Context: The mobilization of external resources for development in the 1990s has been characterized by an increasing privatization of resource flows to developing countries. International investment flows have increased at a faster pace than world output and world trade since the early 1980s. As a result, international investment and in particular FDI has emerged as one of the driving forces in the world economy, contributing not only to the integration of markets, but also, increasingly, to the integration of national production systems. The composition of capital flows has changed, with foreign direct investment (FDI) and foreign portfolio investment (FPI) accounting for the largest shares of total net resource flows to developing countries. Since 1980, FDI flows to developing countries have climbed significantly, but are heavily concentrated in a few countries. While FDI is a more stable form of investment, FPI is often more volatile. Both types of flows have different characteristics and may have differing impacts on the development of recipient countries. This is all the more important as FDI represents a package that includes not only capital but also technology, organizational and management practices, skills and access to international markets. Countries that do not attract sufficient FDI flows are also deprived of other tangible and intangible resources which are central to development.

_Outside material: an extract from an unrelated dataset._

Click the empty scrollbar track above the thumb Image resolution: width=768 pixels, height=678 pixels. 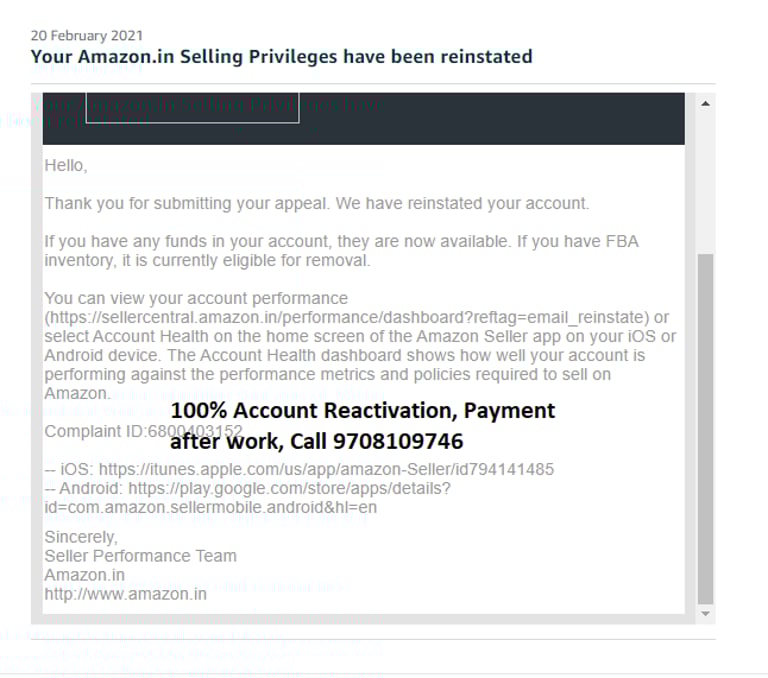(705, 182)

Implementation: International capital flows have expanded rapidly, particularly foreign direct investment in developing and transition countries, which nearly tripled in the first six years of the 1990's. The importance of the private sector in this globalization is illustrated by the fact that, in 1996, foreign exchange trading by the big investors amounted to some US$350 million million, more than ten times the world's GDP of about US$30 million million. Total revenue of the top 500 companies was about US$11 million million, 50 per cent each for industry and services. Private foreign investment, concentrated in a limited number of developing countries, was about US$250 000 million, compared to overseas development assistance (ODA) of less than US$50 000 million.